The HashSet will use the element’s hashCode() method to determine the bucket to which the element belongs, then the equals() method to determine whether this already exists within the bucket, as shown in the following diagram.

HashSet-Buckets-HashCode-Equals.png

The relation between these two methods is so strong that the Effective Java book has an item about this, Item 11: Always override hashCode when you override equals.

A HashSet can be created like any other object, as shown next.

package demo;

import java.util.HashSet;
import java.util.Set;

public class App {
  public static void main( final String[] args ) {
    final Set<String> a = new HashSet<>();
    a.add( "b" );
    a.add( "c" );
    a.add( "a" );

    System.out.printf( "Set %s%n", a );
  }
}

The above example creates a set and adds three elements to the set. We can provide hits to the HashSet constructor about its initial capacity and the load factor. The load factor is the relation between number of buckets and the size of the set. This is a trade-off between memory used and performance. In most cases the default load factor value works well, but there are cases where this needs to be tuned.
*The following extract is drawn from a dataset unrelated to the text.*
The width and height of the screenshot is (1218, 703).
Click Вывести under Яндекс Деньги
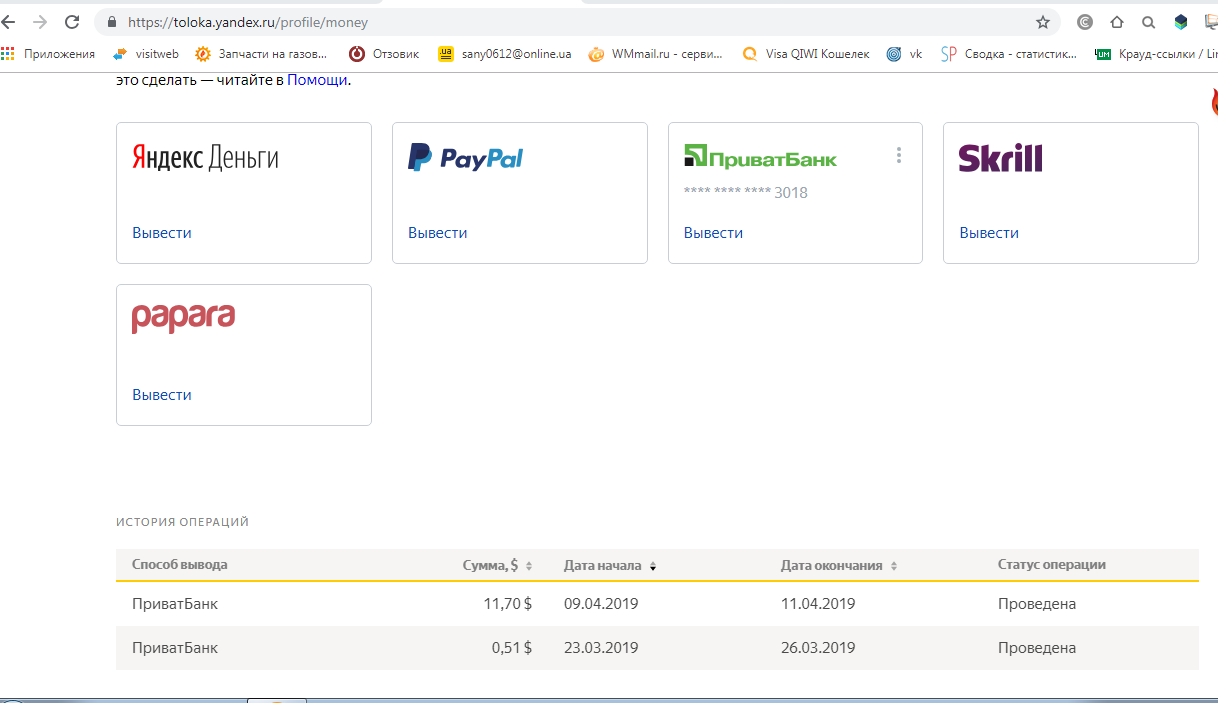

ⓘ NotePremature optimization is the root of all evil.

It is always recommended to provide an initial capacity when this is known as it minimises the number of times the HashSet has to resize its internal data structures, as shown in the following example.

package demo;

import java.util.HashSet;
import java.util.Set;

public class App {
  public static void main( final String[] args ) {
    final Set<String> a = new HashSet<>( 3 );
    a.add( "b" );
    a.add( "c" );
    a.add( "a" );

    System.out.printf( "Set %s%n", a );
  }
}

Both examples will print the same output.

Set [a, b, c]

The HashSet’s add() method returns a boolean indicating whether the element that was offered was added or not. When adding an element that already exists in the set, the add() method returns false, as shown in the following example.

package demo;

import java.util.HashSet;
import java.util.Set;

public class App {
  public static void main( final String[] args ) {
    final Set<String> a = new HashSet<>();
    a.add( "b" );
    a.add( "c" );
    a.add( "a" );

    /* Add an element that already exists */
    final boolean wasAdded = a.add( "a" );
    System.out.printf( "Was duplicate added? %s%n", wasAdded ? "YES" : "NO" );

    System.out.printf( "Set %s%n", a );
  }
}

The add() method is defined by the Collection interface and all collections, sets included, must honour the contracts defined by the Collection interface.

The duplicate element is not added to the set as also indicated in the following output.

Was duplicate added? NO
Set [a, b, c]

In the above examples, the output is always returned in alphabetical order. This may give the wrong impression that the HashSet always returns the elements in a given order. The order in which the elements are returned is not guaranteed and may vary between different versions of the JVM and JRE. There are other set implementations, such as LinkedHashSet and TreeSet, that always return the elements in a specific order.

LinkedHashSet

LinkedHashSet is a HashSet that also preserve the order in which items are returned. Consider the following example.

package demo;

import java.util.LinkedHashSet;
import java.util.Set;

public class App {
  public static void main( final String[] args ) {
    final Set<String> a = new LinkedHashSet<>( 3 );
    a.add( "b" );
    a.add( "c" );
    a.add( "a" );

    System.out.printf( "Set %s%n", a );
  }
}

The above program will always return the element in the same order these where added.

Set [b, c, a]

LinkedHashSet uses a doubly linked list to preserve the order in which the elements are added to the set.

TreeSet

TreeSet is another set implementation that uses a tree data structure. The TreeSet is based on the red–black self-balancing binary search tree implementation.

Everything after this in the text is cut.